To explore the molecular mechanisms about the role of VEGF and TGF-β1 in EMT of ovarian carcinoma cells, we examined the EMT-related molecules in combination with quantitative PCR, Western blot and immunofluorescence. Consequently, it was found that both recombinant VEGF and TGF-β1 could down-regulate
E-cadherin expression, but up-regulate
N-cadherin and
α-SMA expression with the opposite role of both their receptor inhibitors, supporting the regulatory effects of VEGF and TGF-β on EMT of ovarian carcinoma cells. During EMT, the exposure to TGF-β1 might up-regulate
Snail and
Slug expression and increase cell invasion [
23]. The canonical TGF ß-Smad signaling might also regulate
Snail and
Slug expression [
24]. Here, the exposure to VEGF or TGF-β1 increased snail expression at both mRNA and protein levels, indicating RhoC also promote the event of EMT as a signal molecule. According to the literature, the activation of Notch-1 signaling contributes to the acquisition of EMT phenotype of pancreatic carcinoma cells [
25]. Another study has provided evidences for the opinion that RhoC is an effector of Notch1 in cervical carcinoma cells [
12]. Here, it was worth noting that VEGF and TGF-β1 also enhanced Notch1 expression
via RhoC protein, which will form a positive feedback loop for the initiation of EMT. After RhoC-expressing plasmid transfection, there appeared the down-regulated expression of the epithelial markers and the up-regulated expression of mesenchymal markers in CAOV3 cells regardless of the exposure to VEGFR or TGF-β1R inhibitor. In contrast, RhoC siRNA caused the opposite effects in OVCAR3 cells, even treated with both VEGF and TGF-β1. Taken together, VEGF and TGF-β1 were suggested to play an important role in EMT of ovarian carcinoma cells possibly
via RhoC and final effectors, including snail and slug.

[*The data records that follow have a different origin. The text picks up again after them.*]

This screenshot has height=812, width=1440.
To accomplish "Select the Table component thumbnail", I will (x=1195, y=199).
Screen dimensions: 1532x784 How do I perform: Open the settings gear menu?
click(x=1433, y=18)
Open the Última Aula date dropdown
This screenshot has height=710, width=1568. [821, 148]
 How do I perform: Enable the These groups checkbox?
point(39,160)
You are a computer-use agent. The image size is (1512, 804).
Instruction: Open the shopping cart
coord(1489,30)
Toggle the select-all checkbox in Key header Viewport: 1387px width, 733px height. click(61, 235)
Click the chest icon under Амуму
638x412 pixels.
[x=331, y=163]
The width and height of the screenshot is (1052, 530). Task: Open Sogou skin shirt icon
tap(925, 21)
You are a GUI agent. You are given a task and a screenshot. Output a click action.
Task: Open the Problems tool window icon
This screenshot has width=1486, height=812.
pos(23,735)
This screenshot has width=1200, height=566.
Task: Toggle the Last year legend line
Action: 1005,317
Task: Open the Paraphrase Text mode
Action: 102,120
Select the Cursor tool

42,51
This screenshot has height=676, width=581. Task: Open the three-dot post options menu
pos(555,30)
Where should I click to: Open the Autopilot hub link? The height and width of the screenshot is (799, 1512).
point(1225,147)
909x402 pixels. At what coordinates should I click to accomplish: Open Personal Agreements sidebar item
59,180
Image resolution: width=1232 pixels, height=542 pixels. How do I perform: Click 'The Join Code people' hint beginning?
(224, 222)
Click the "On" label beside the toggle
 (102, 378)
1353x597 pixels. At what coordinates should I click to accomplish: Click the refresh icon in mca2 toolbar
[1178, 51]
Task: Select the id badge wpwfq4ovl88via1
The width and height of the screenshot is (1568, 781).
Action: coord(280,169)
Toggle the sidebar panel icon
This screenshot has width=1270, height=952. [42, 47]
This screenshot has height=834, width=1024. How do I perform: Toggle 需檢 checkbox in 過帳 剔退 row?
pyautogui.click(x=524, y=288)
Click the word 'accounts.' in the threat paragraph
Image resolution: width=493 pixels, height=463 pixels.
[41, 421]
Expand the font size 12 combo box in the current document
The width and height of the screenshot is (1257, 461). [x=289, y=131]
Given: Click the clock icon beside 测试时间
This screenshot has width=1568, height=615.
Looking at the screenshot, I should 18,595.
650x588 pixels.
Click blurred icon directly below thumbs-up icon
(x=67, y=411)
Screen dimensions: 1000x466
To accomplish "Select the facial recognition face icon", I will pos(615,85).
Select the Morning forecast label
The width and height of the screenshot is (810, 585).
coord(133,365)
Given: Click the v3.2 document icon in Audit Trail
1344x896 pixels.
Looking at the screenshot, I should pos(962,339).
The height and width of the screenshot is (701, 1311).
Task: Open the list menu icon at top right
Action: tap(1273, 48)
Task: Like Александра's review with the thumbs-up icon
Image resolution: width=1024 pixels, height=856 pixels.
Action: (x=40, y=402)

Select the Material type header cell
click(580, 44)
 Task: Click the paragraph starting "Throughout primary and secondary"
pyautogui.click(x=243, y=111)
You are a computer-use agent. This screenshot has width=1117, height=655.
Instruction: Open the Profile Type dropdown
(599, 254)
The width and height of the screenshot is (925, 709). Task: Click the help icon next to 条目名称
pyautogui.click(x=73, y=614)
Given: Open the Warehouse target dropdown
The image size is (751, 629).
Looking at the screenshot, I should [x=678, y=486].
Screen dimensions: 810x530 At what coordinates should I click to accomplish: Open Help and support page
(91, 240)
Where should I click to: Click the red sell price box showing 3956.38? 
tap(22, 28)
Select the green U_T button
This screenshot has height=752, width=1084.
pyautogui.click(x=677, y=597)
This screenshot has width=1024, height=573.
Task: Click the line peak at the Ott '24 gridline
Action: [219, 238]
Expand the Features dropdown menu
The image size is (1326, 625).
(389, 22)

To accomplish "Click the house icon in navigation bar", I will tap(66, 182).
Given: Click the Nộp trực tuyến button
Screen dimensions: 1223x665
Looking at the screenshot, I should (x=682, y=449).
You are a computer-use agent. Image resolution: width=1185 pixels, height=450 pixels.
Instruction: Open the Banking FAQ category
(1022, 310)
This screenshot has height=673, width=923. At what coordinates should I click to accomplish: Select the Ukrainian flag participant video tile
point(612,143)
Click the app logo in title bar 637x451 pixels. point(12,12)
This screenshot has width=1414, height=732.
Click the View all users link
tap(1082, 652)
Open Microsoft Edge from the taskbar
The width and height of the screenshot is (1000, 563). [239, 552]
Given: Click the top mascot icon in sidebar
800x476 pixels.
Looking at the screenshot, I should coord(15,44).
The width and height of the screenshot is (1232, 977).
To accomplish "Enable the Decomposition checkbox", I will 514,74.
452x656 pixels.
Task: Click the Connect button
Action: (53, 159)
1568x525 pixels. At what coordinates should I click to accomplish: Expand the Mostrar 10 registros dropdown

In summary, our study indicated that aberrant RhoC expression might be involved in EMT of ovarian cancer cells, initiated by TGF-β1 and VEGF. The above-mentioned three molecules should be considered as good targets to reverse EMT of ovarian carcinoma cell, which is useful and helpful for the treatment of the metastasis and recurrence of ovarian carcinoma.
Competing interests
The authors have declared that no competing interests exist.
Authors’ contributions
HCZ designed the study and wrote the manuscript. WFG, YZ, HL, XFY, YLX, SZ, JML, ZTZ and HZS finished the experiments of cell culture, molecular and morphological examination, and animal model. FX, YPL and YT helped us with statistical analysis, English checking and manuscript correction. All authors read and approved the final manuscript.